Mrs. Stevens made occasional appearances at major league ballparks until she was 100, although she had become legally blind from macular degeneration.
When the Yankees played their last game at the old Stadium, the House That Ruth Built, in September 2008, she threw out the first pitch. And she threw out the first ball at a Red Sox game at Fenway Park on July 10, 2016, to mark her 100th birthday three days earlier.
In July 2014, the 100th anniversary of Ruth’s major league debut as a pitcher for the Red Sox, Mrs. Stevens told The Los Angeles Times, “I miss him even to this day.”
“But his spirit seems to hover over the baseball field,” she said.
Interviewed by Golf.com in March 2015, Mrs. Stevens remembered Ruth’s passion for golf — how it gave him pleasure, especially in the 1930s, when he had become discouraged by the failure of his quest to become a baseball manager.
She told how he would often awaken her at dawn, cook fried bologna and egg sandwiches for both of them, and then head for a day of golf at St. Albans Country Club in Queens.
“Baseball broke his heart, but golf kept him going,” she said.

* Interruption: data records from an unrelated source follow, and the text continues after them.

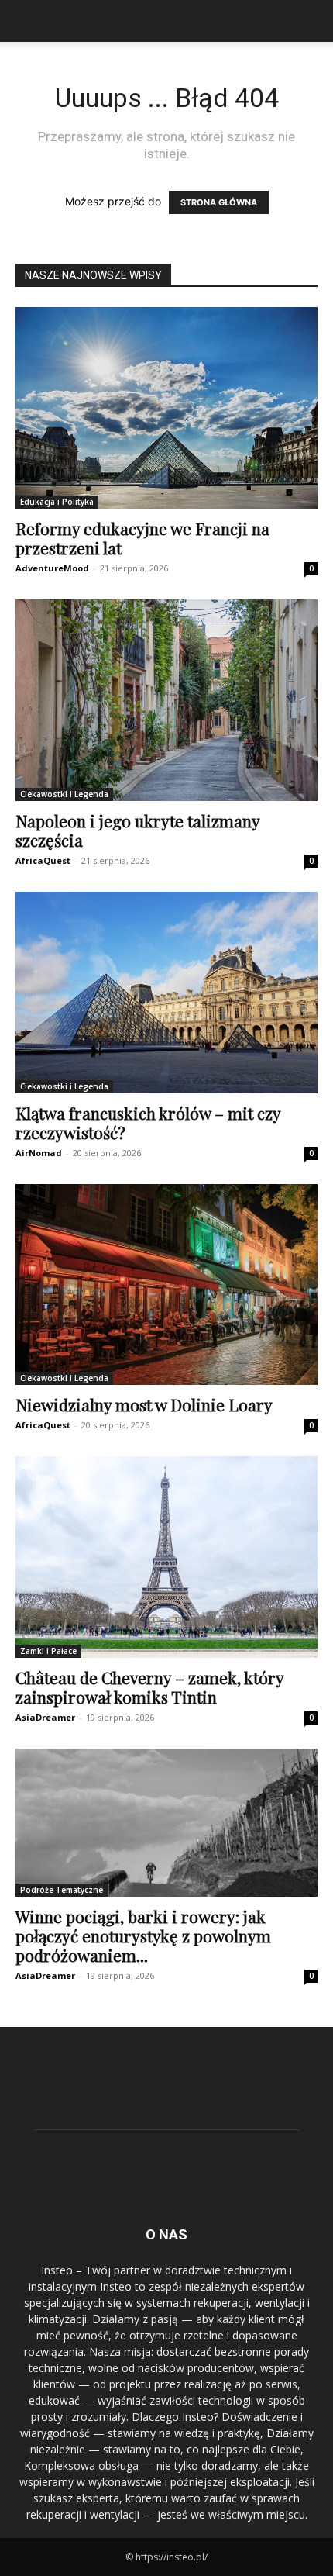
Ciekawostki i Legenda (64, 794)
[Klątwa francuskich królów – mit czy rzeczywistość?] (166, 992)
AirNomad (38, 1153)
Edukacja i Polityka (57, 501)
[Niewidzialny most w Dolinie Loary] (166, 1284)
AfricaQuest (42, 860)
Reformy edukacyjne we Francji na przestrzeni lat (142, 537)
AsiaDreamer (45, 1717)
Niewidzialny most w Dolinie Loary (144, 1404)
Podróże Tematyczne (61, 1889)
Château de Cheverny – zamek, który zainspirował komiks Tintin (149, 1687)
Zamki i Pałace (48, 1650)
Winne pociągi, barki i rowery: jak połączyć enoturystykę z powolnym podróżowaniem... (143, 1935)
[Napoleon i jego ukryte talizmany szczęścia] (166, 700)
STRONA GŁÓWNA (218, 202)
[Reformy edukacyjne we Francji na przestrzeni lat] (166, 408)
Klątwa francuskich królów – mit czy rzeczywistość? (147, 1122)
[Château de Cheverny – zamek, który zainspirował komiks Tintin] (166, 1557)
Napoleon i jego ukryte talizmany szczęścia (137, 830)
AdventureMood (52, 568)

Mrs. Stevens’s first husband, Richard Flanders, who died in 1949, operated a New Hampshire ski lodge. She later operated a general store in Eaton Center, N.H. Her marriage to her second husband, Grant Meloon, ended in divorce. She operated a New Hampshire poultry farm with her third husband, Brent Stevens, to whom she was married for 49 years, and later worked in retail managerial jobs and occasionally received small amounts of money from companies that used Ruth’s image.